Mamma Mia: Here We Go Again Is Both Atrocious and Amazing

3 minute read

Mamma Mia! Here We Go Again is terrible. And irresistible. How a movie that’s almost not even a movie can be both of those things at once is one of the mysteries of filmgoing, and one of its puckish pleasures. The thing barely holds together, though that shouldn’t be a surprise: like its predecessor, the hugely successful 2008 Mamma Mia!–itself based on a Broadway megahit–Here We Go Again is tailored around the music of ’70s Europop superstars ABBA. It doesn’t really need a plot; its chief job is to prove that ABBA’s songs are unkillable, and sure enough, they live.
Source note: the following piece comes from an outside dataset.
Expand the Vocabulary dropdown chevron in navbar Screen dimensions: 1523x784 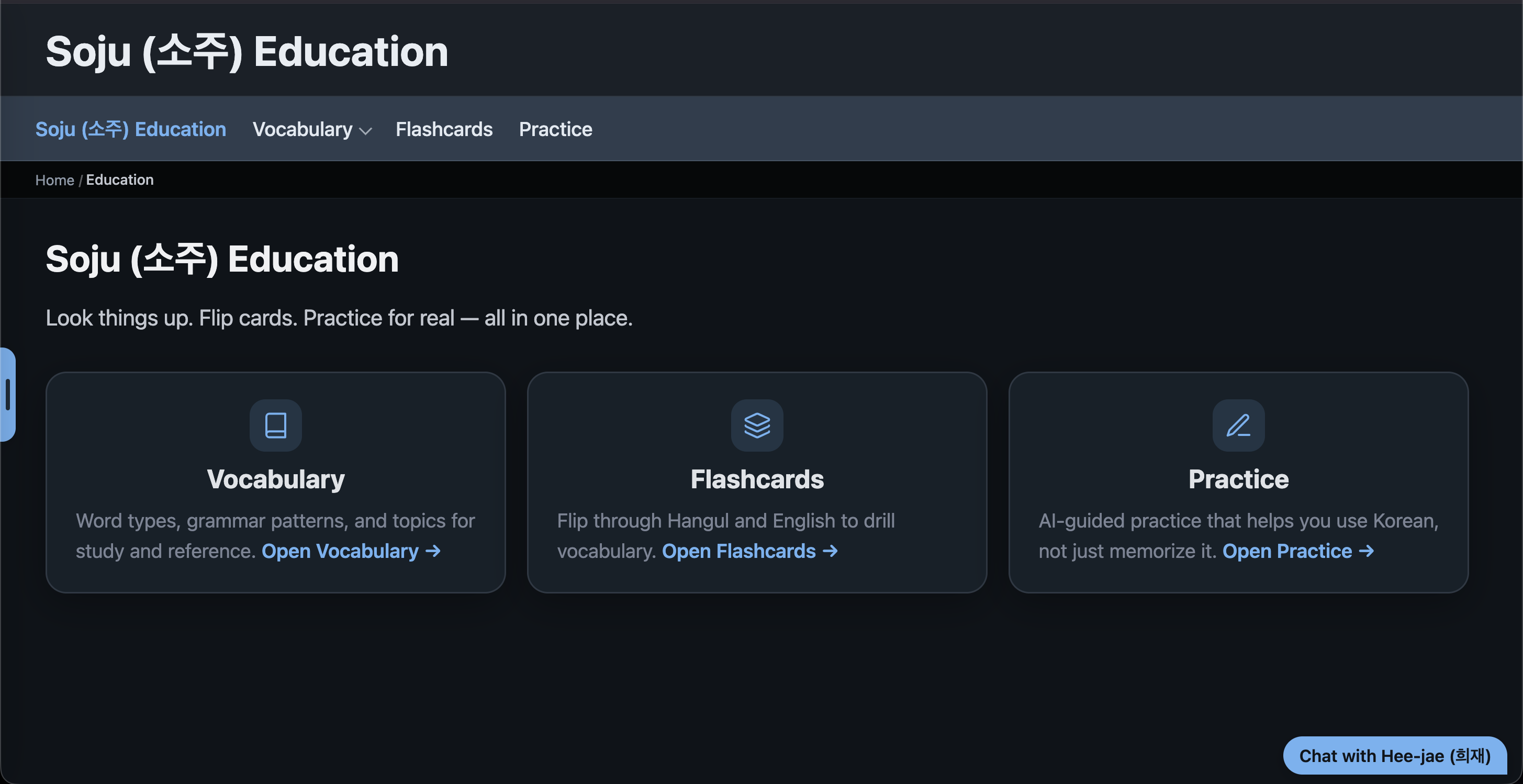point(365,131)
Amanda Seyfried, with her winsome, Keane-painting eyes, returns as Sophie, who is just about to open a refurbished inn on a Greek island. The place used to belong to her mother Donna (played in the earlier movie by Meryl Streep, who appears briefly in this one too). Donna died a year ago, and Sophie is still in mourning. But her two de facto aunties (Christine Baranski and Julie Walters), Donna’s best friends, bolster her by recounting in flashback the joys and challenges her mother faced as an adventurous young woman. Young Donna (a game, bright-eyed Lily James) graduated from Oxford in 1979 and took off for Greece by way of Paris, sleeping with three swains (Hugh Skinner, Josh Dylan and Jeremy Irvine) along the way. These young men will grow up to be Sophie’s possible dads, all marvelous: Sam (Pierce Brosnan), grounded and sensible but cool enough to carry off bead bracelets and rope-soled shoes; scatterbrained but delightful banker Harry (Colin Firth); and seafaring adventurer Bill (Stellan Skarsgard), possessed of an appealing, morose goofiness.

Here We Go Again, directed by Ol Parker (writer of the Best Exotic Marigold Hotel movies), works overtime to send its audience home happy, and in places the strain shows. But when the picture goes off the rails, it does so with gusto. Late in the movie, Cher–the only soupçon of tinsel you could add to this already extreme glitter-platform fest–appears as Sophie’s diva-times-10 grandmother Ruby. The finale of Here We Go Again is a go-for-broke version of “Super Trouper” in which every cast member gets to don a shiny silver space outfit and go wild. The young actors shimmy up to their older counterparts, the past meeting the present in one glam hootenanny. Everyone has a sense of humor about everything. Cher emerges, singing in that dusky, magic-hour voice and wearing a pair of bell-bottoms so extreme, she looks like a psychedelic upside-down lily.

So yes, Mamma Mia! Here We Go Again is atrocious. And wonderful. It’s all the reasons you should never go to the movies. And all the reasons you should race to get a ticket.